**TASK INPUT**.
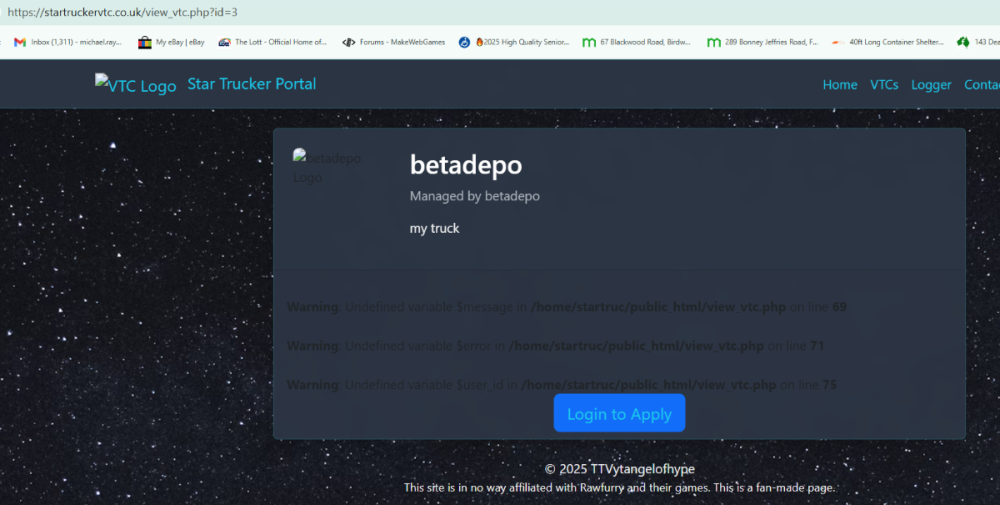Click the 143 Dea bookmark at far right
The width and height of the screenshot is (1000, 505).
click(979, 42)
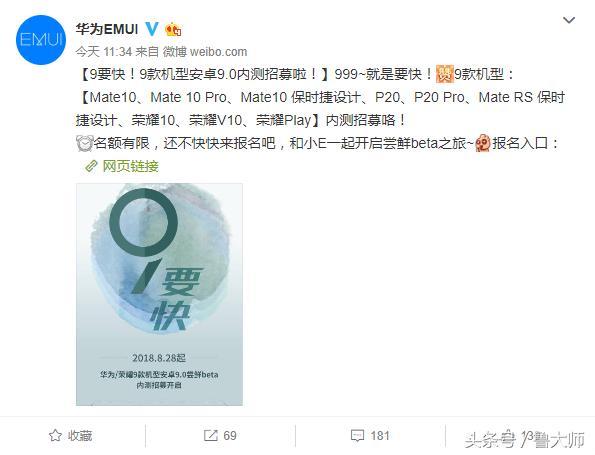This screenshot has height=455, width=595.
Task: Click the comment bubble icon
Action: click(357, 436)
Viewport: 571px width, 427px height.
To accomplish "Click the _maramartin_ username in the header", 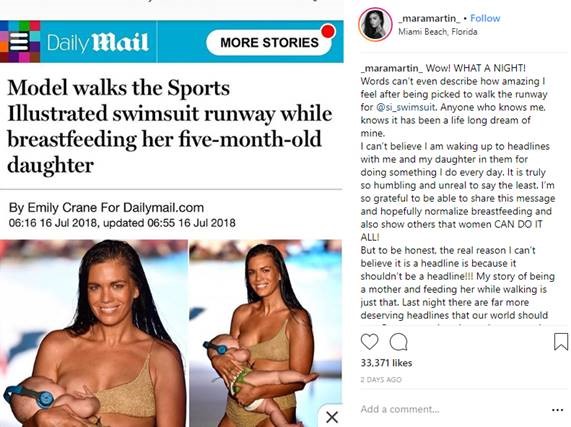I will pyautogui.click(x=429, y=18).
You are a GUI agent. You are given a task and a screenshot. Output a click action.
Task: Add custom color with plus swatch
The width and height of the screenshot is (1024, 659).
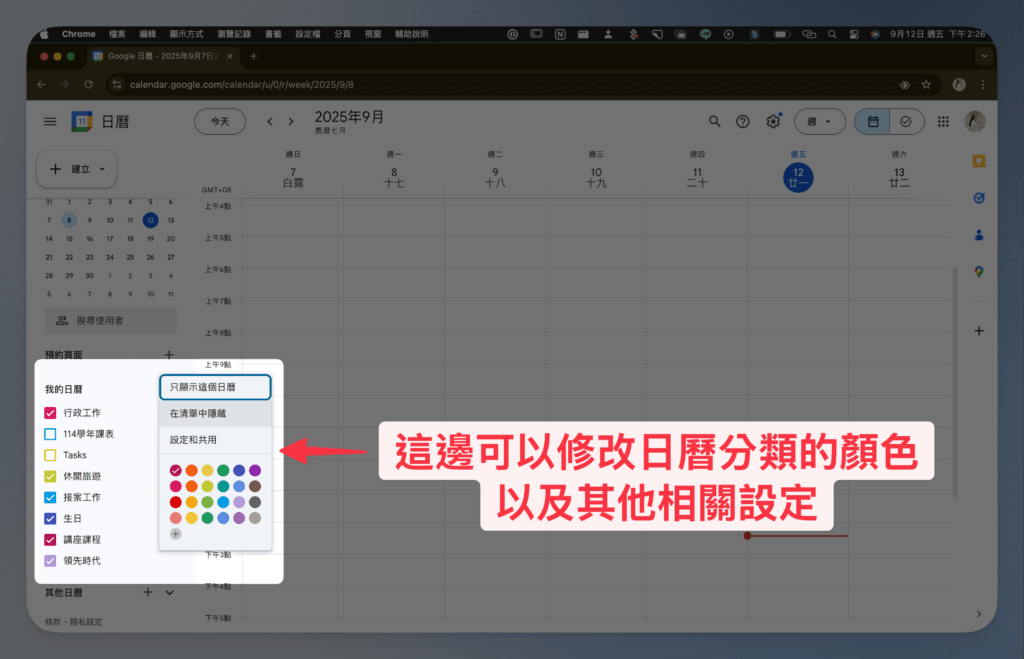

**ASSIGNMENT**. Give back, exactly and with nothing added, the lines from the line with "You are a GUI" through the final line of the data, both included; leave pictures out.

**WRITTEN RESPONSE**.
You are a GUI agent. You are given a task and a screenshot. Output a click action.
Task: Add custom color with plus swatch
The width and height of the screenshot is (1024, 659).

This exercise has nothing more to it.